Cidades HOMENAGEM
Tragédia dos Mamonas Assassinas completa 30 anos; relembre
A queda do avião que transportava os integrantes da banda Mamonas Assassinas, na Serra da Cantareira, em 1996, completa 30 anos
02/03/2026 05h57 Atualizada há 4 meses
Por: Zatum Notícias Fonte: Redação
Tragédia que tirou a vida dos membros da banda completa 30 anos (Crédito: Divulgação)

Nesta segunda-feira (2), completa três décadas um dos acidentes aéreos que mais marcaram a história da música brasileira. A queda do avião que transportava os integrantes da banda Mamonas Assassinas, na Serra da Cantareira, em 1996, completa 30 anos em meio a uma homenagem que une memória e sustentabilidade.

Formada em Guarulhos em 1995, a banda era composta por Dinho (vocal e violão), Bento Hinoto (guitarra), Samuel Reoli (baixo), Júlio Rasec (teclados) e Sérgio Reoli (bateria).

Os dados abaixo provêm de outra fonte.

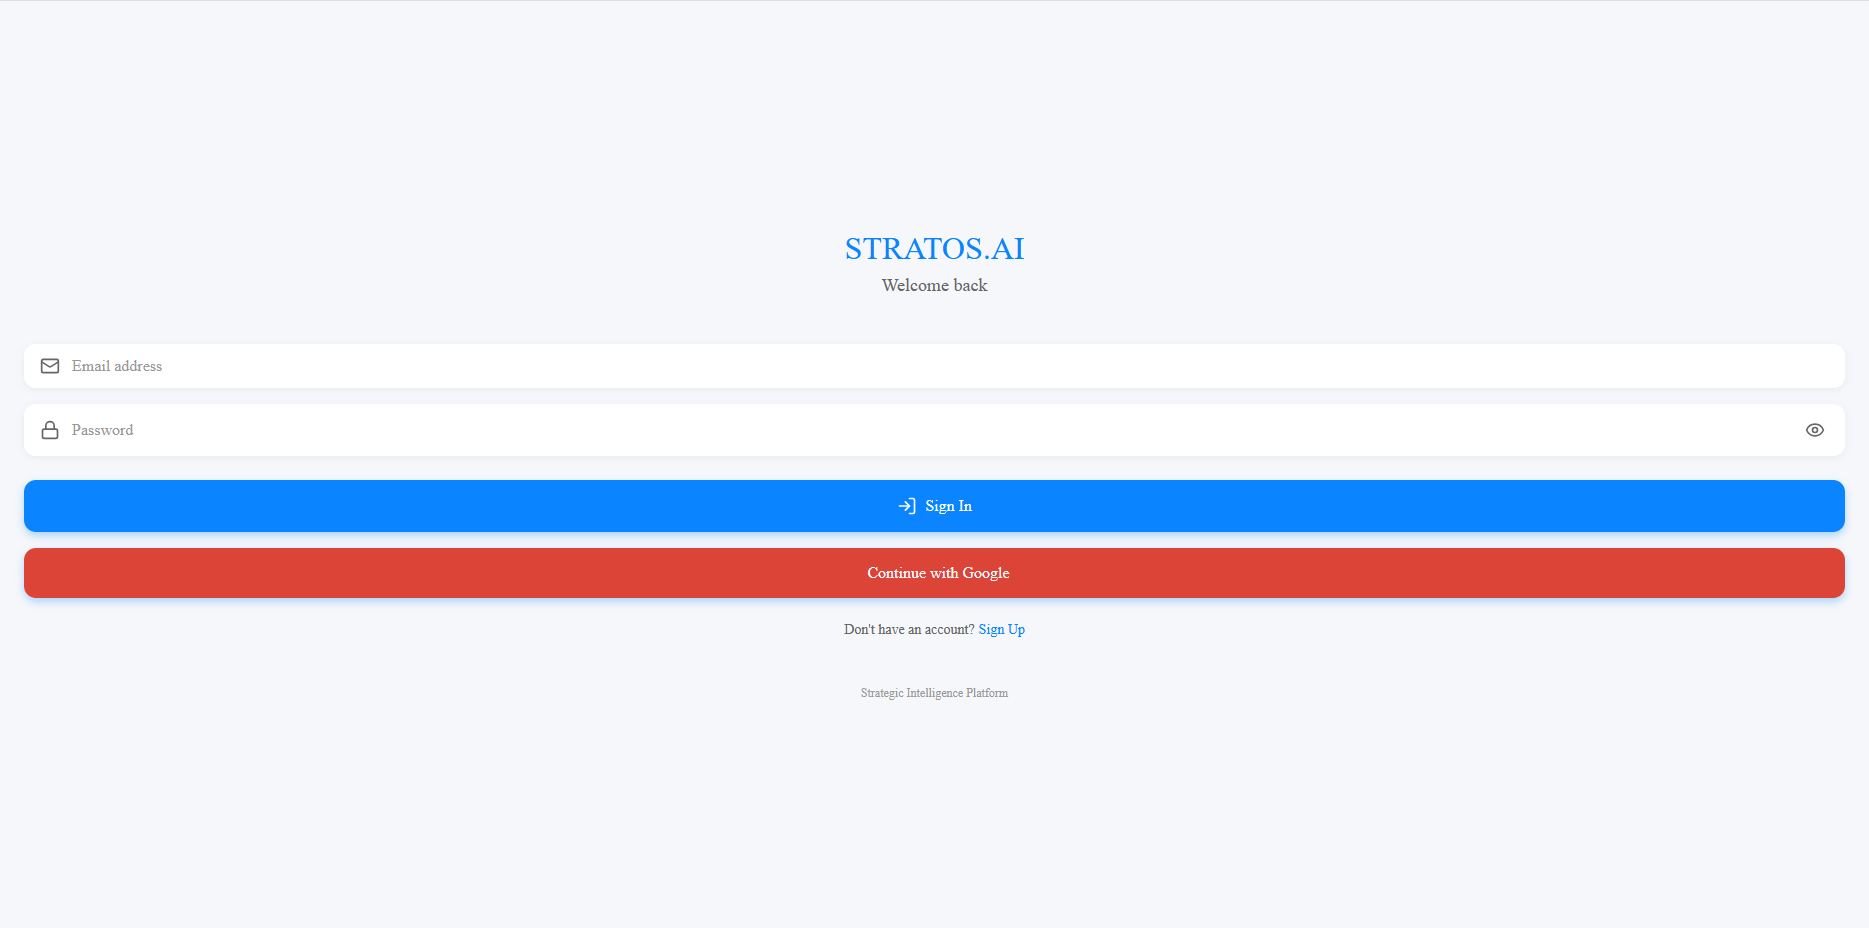Click the eye icon next to password

(x=1815, y=430)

Em poucos meses, o grupo conquistou o país com um estilo musical único, que mesclava pop rock a ritmos populares como sertanejo, heavy metal, pagode, vira e forró, tudo isso regado a muito humor e irreverência no palco.

O acidente aconteceu na noite de 2 de março de 1996, quando o jatinho Learjet 25D que trazia a banda de volta de um show em Brasília tentava pousar no Aeroporto de Guarulhos. Durante a aproximação, o piloto arremeteu a aeronave, mas acabou colidindo com a Serra da Cantareira. Não houve sobreviventes.

De acordo com o relatório do Cenipa (Centro de Investigação e Prevenção de Acidentes Aeronáuticos), a principal causa da tragédia foi a exaustão da tripulação. O documento aponta que piloto e copiloto estavam vulneráveis ao estresse e apresentavam sinais de cansaço, o que comprometeu a atenção durante o voo.

O impacto da morte dos cinco músicos foi imediato e devastador. O enterro da banda, em Guarulhos, reuniu mais de 65 mil fãs e foi transmitido ao vivo pela televisão, num dos momentos de maior comoção popular da história recente do país.

Três décadas depois, a memória dos Mamonas Assassinas ganha um novo tributo. No último dia 23 de fevereiro, os corpos dos integrantes foram exumados com autorização das famílias como parte de um projeto de homenagem permanente. As cinzas dos músicos serão incorporadas a sementes de espécies nativas em uma ação de reflorestamento no BioParque Cemitério, em Guarulhos.

O espaço será batizado de Jardim BioParque Memorial Mamonas, unindo afeto e sustentabilidade para manter viva a lembrança de uma das bandas mais queridas do país.